On Dec. 29, 2020, police said they believed foul play had occurred.

At the time the boys went missing, the adoptive father reportedly said he was gathering firewood while the two played outside. Trezell West is said to have told law enforcement he briefly went back inside the house and returned to find the boys gone. After that, he reportedly said he drove through nearby streets and talked to his neighbors to no avail. At around 6:00 p.m. on the day in question, the children were reported missing to police.

A series of law enforcement efforts and community searches ensued. The next day, the adoptive parents were brought in for questioning, KGET reported. By the second night, a search warrant was effectuated at the West residence, the parents’ van was towed for a comprehensive search, and the FBI was involved in the case, the TV station said. Still, months passed with little headway.

In March of last year, the Bakersfield Police Department took over the investigation from the California City Police Department. Weeks later, the BPD said it had issued some 44 search warrants, conducted 83 interviews, and seized 170 items in an effort to find the boys or who was responsible for their absence — insisting the case was not cold.

Details about the alleged circumstances of the brothers’ disappearance and apparent murder are not currently being divulged. The Kern County District Attorney’s Office is holding a press conference Wednesday afternoon to discuss the case.

News of the arrests was welcomed by the boys’ extended family.

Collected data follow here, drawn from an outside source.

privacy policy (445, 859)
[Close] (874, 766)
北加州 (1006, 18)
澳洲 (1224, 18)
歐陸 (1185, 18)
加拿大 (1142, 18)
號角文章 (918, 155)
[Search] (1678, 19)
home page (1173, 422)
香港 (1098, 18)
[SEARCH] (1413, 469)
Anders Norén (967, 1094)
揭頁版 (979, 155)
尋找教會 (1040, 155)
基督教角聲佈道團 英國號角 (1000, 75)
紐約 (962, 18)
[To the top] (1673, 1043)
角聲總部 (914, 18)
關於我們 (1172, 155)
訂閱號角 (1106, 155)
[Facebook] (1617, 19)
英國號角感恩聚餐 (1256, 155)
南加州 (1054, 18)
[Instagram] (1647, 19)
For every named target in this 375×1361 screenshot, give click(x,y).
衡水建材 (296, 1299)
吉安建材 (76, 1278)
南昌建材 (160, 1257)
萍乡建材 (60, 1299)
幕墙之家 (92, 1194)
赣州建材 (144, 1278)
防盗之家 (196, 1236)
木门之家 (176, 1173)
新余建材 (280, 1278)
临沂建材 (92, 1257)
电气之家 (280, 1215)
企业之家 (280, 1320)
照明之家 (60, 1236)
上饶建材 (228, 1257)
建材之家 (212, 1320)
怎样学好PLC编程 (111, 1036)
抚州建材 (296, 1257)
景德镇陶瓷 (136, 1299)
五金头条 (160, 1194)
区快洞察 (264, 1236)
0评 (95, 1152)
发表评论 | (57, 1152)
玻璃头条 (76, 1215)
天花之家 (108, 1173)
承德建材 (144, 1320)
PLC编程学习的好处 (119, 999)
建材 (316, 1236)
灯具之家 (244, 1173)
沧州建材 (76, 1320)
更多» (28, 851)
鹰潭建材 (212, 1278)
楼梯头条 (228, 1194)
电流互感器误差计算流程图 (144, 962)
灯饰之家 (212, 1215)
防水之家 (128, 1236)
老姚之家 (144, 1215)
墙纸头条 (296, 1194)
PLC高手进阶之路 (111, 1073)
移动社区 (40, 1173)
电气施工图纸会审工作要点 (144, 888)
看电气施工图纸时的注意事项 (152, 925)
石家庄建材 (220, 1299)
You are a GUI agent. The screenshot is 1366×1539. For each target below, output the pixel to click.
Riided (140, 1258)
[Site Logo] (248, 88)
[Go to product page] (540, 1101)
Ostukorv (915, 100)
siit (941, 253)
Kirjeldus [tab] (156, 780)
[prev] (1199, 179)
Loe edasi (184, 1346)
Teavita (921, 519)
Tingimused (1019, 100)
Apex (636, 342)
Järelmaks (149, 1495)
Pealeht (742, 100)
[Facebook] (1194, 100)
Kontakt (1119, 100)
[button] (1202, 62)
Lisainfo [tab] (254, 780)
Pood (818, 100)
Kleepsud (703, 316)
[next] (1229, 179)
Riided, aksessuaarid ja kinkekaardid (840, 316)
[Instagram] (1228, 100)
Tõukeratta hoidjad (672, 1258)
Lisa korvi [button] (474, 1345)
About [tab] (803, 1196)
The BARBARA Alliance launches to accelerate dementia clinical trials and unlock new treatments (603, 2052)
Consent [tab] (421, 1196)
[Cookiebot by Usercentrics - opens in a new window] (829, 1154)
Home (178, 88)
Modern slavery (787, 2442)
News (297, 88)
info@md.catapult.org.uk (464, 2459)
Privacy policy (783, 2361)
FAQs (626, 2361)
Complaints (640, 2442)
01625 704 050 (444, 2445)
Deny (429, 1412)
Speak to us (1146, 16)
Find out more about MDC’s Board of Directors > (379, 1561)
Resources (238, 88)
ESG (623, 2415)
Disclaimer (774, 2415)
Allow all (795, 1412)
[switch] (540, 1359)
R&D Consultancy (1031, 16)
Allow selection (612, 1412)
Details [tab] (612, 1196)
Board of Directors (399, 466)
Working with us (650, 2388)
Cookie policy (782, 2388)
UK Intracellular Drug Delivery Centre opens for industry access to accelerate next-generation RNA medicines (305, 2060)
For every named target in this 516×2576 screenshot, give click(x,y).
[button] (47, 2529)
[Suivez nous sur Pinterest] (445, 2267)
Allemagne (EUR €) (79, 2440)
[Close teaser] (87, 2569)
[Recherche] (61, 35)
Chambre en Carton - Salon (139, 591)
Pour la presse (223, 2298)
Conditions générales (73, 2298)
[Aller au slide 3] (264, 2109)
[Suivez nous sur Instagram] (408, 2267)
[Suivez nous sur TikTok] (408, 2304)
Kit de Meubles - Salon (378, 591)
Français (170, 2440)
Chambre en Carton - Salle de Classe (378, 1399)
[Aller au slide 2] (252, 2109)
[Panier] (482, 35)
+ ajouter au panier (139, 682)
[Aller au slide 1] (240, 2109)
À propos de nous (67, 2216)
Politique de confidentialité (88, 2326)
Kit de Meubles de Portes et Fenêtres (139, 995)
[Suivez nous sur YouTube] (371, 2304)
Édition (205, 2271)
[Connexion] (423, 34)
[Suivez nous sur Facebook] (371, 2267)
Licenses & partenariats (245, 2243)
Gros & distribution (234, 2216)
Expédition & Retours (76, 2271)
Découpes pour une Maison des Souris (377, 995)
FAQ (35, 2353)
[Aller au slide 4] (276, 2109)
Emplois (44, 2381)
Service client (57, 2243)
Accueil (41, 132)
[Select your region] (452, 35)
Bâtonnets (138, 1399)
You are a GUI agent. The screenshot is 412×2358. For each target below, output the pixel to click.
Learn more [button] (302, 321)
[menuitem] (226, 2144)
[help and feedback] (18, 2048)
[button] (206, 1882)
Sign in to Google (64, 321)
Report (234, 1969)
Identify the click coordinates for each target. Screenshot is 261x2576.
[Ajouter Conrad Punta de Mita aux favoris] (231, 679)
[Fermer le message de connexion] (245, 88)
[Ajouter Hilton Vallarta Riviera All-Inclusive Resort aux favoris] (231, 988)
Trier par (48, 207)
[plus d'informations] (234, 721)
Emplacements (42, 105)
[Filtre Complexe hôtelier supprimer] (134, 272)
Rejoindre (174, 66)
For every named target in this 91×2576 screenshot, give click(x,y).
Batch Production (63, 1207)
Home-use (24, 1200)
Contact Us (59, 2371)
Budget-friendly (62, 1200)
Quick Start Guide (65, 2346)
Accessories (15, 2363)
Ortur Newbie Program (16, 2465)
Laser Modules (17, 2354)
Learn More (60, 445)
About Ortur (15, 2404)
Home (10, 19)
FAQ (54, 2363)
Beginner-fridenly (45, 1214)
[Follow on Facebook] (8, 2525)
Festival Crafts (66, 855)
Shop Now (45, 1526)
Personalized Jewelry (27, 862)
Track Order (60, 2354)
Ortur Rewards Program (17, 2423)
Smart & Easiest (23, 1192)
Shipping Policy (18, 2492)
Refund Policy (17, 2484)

“Now the truth is out, the truth is out and this is the beginning of a long journey to justice and we will hold every last one of them accountable!” cousin Rosanna Wills said in comments reported by KGET on Tuesday. “It’s a lot for our family, we are losing our loved ones this year and this is not good, we were looking for a different outcome but it is a huge weight off our shoulders but now we got our answers, now we know who did it.”